▶ PROMPT
Every entry below should appear in the answer exactly as written, apart from the pictures.

▶ EXERCISE DATA
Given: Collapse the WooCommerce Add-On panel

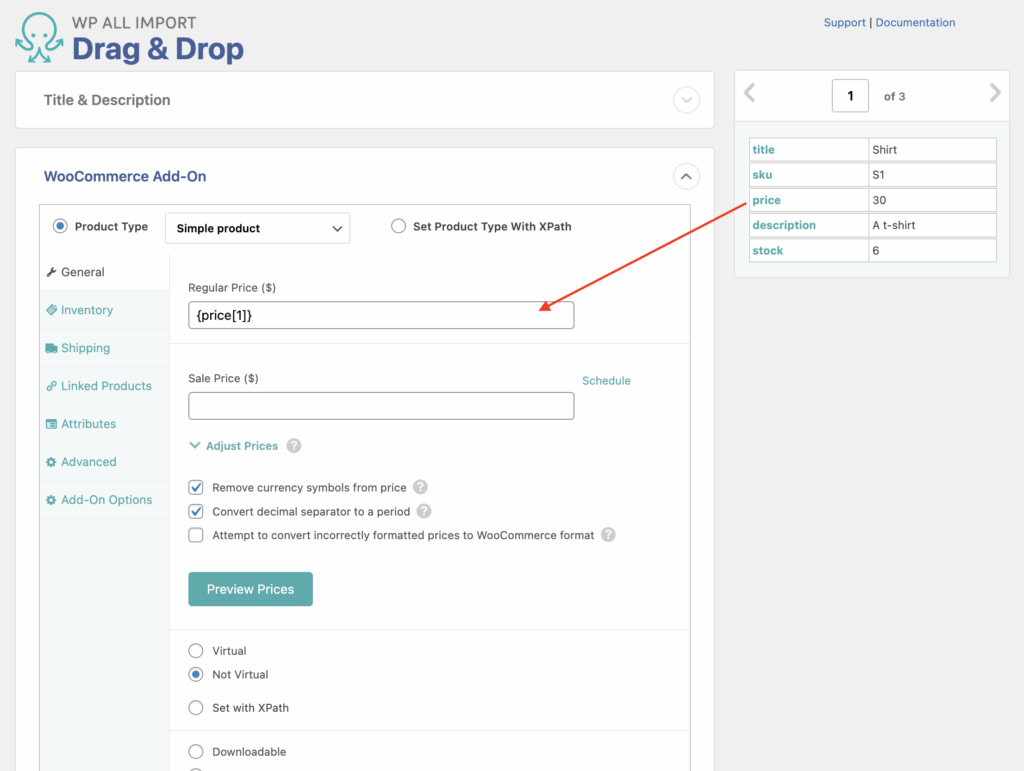Looking at the screenshot, I should [686, 176].
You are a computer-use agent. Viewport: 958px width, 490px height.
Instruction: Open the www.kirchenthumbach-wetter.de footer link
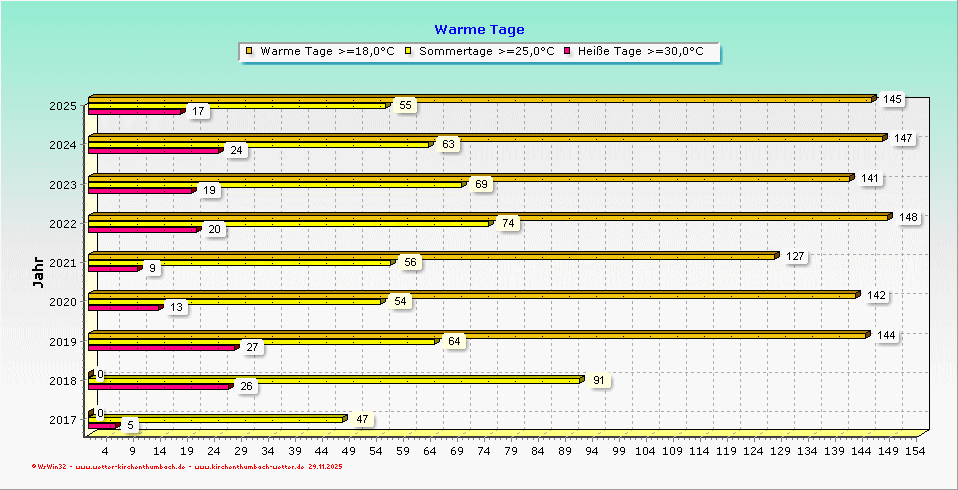pos(248,466)
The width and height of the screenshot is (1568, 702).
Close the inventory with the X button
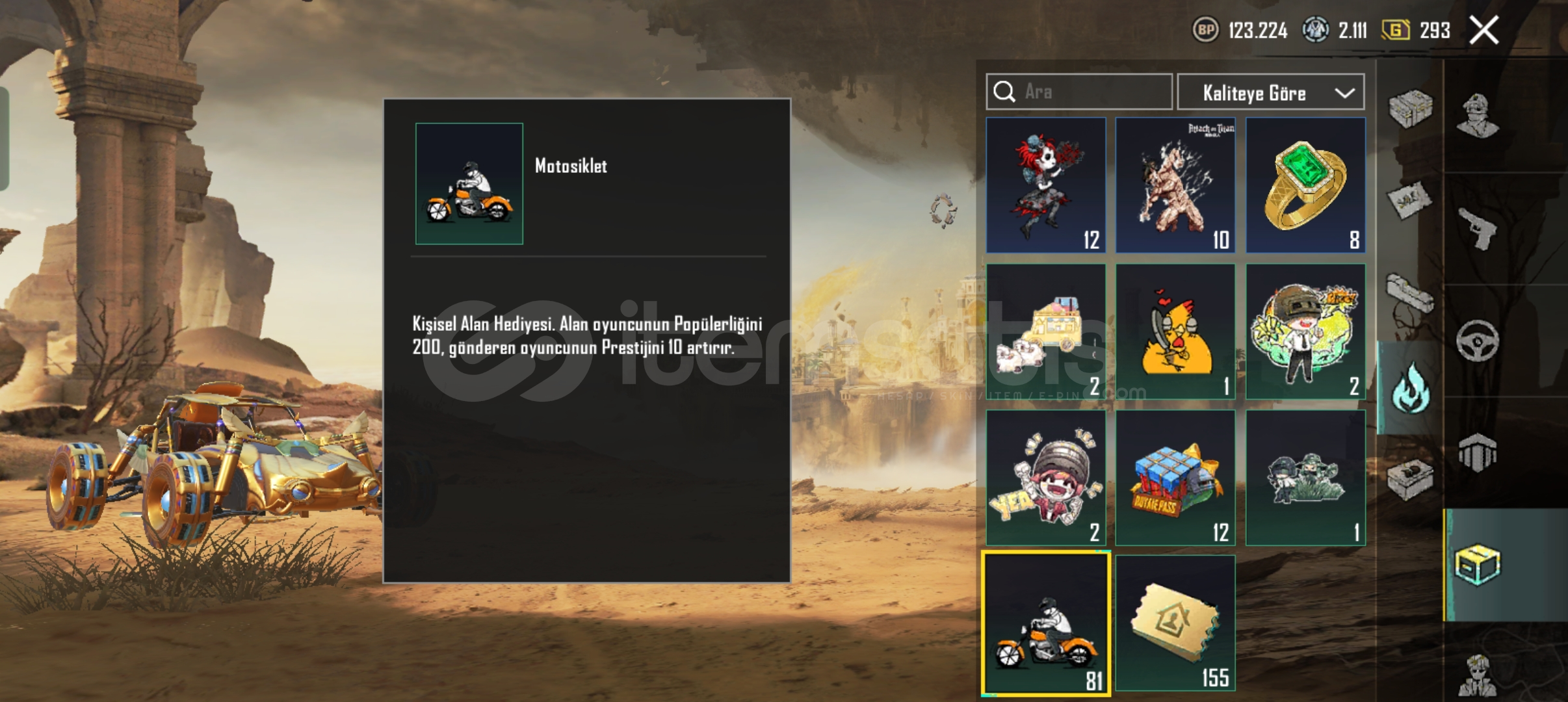(x=1484, y=30)
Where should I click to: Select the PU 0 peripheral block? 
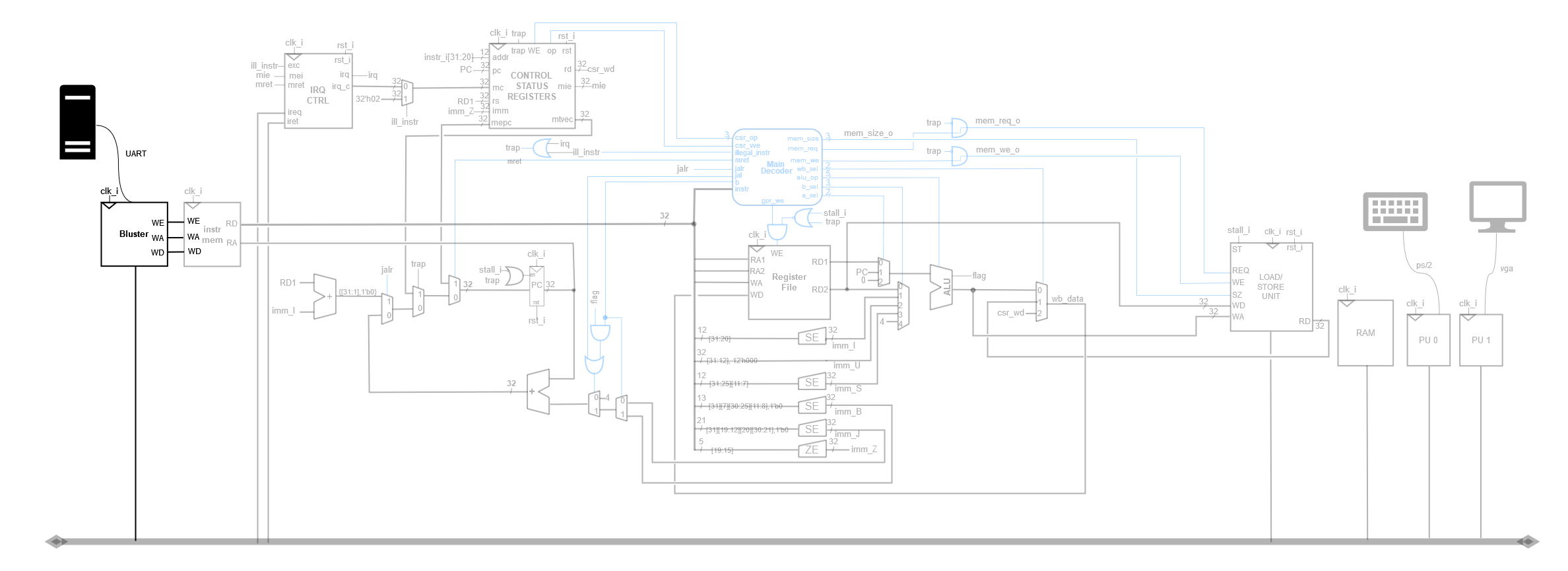[x=1428, y=340]
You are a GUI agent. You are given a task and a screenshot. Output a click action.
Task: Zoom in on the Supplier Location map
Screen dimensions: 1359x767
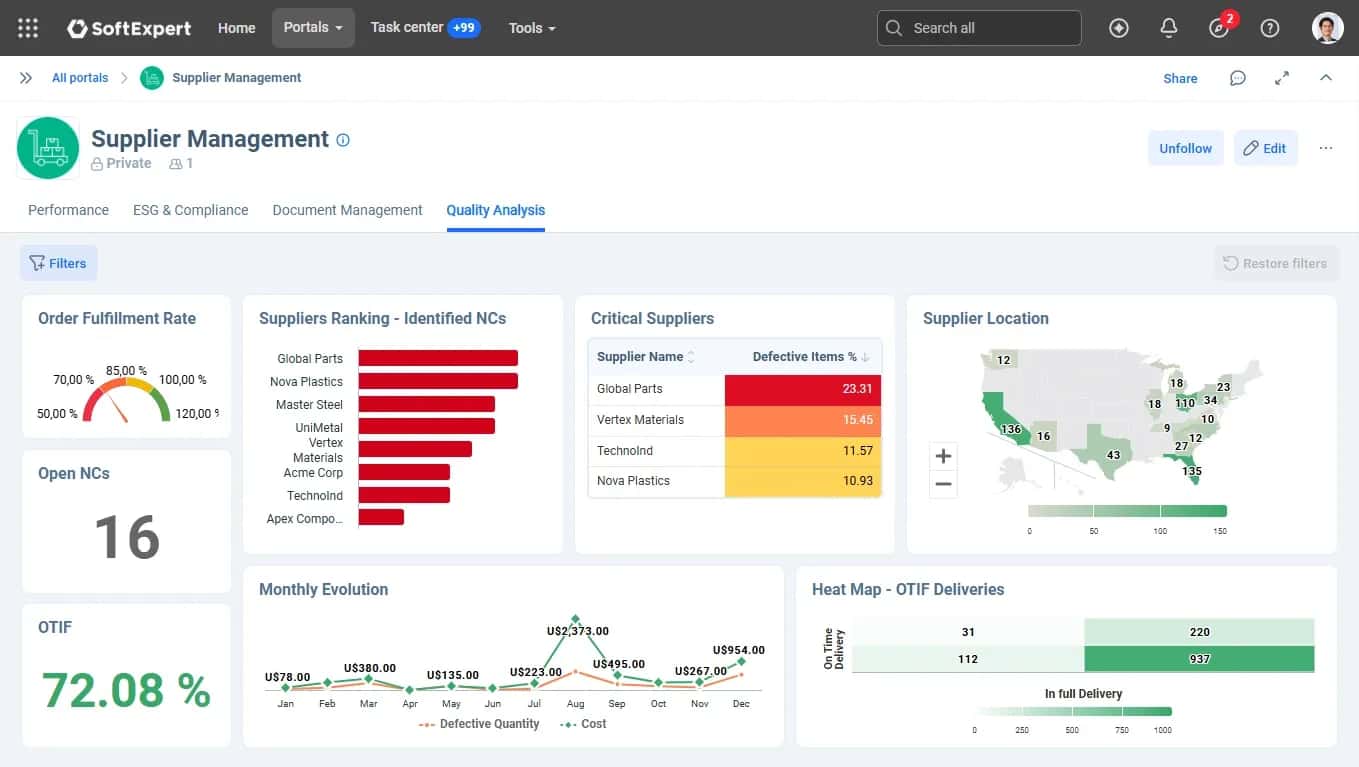[943, 457]
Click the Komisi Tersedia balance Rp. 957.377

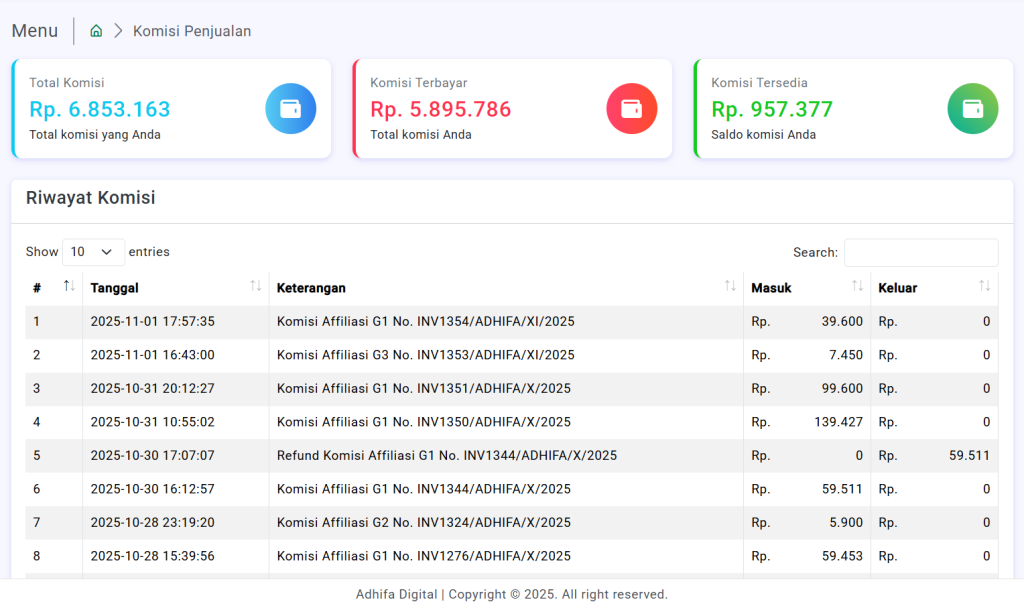[772, 109]
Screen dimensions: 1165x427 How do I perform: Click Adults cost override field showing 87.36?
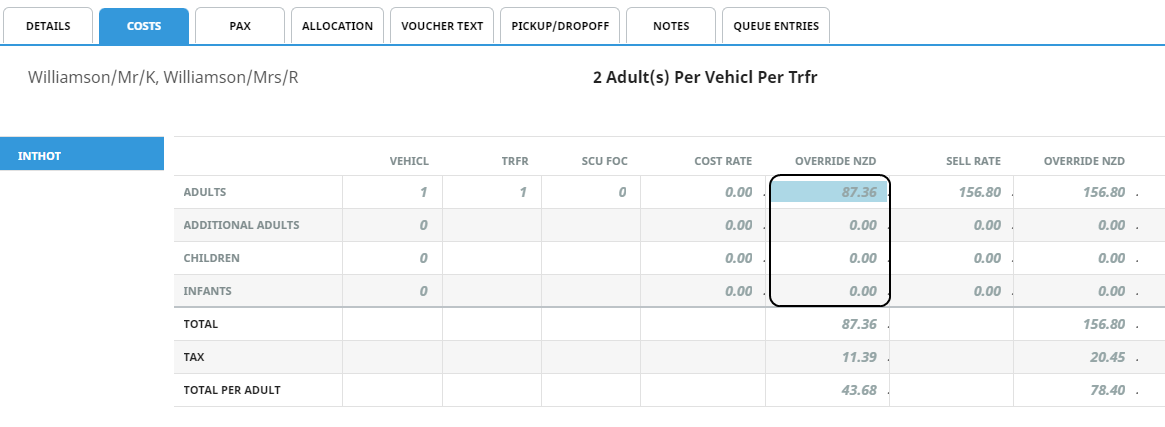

▶ RESULT OF THIS EXERCISE
Given: Collapse the WooCommerce Add-On panel

Looking at the screenshot, I should [686, 176].
You are a computer-use agent. Viewport: 958px width, 490px height.
Instruction: Open the www.kirchenthumbach-wetter.de footer link
pos(248,466)
The width and height of the screenshot is (1568, 702).
Close the inventory with the X button
(x=1484, y=30)
Where should I click to: Select the PU 0 peripheral block? 
[x=1428, y=340]
You are a GUI agent. You are given a task and a screenshot. Output a click action.
Task: Zoom in on the Supplier Location map
Screen dimensions: 1359x767
[943, 457]
Click the Komisi Tersedia balance Rp. 957.377

[772, 109]
Screen dimensions: 1165x427 How do I perform: Click Adults cost override field showing 87.36?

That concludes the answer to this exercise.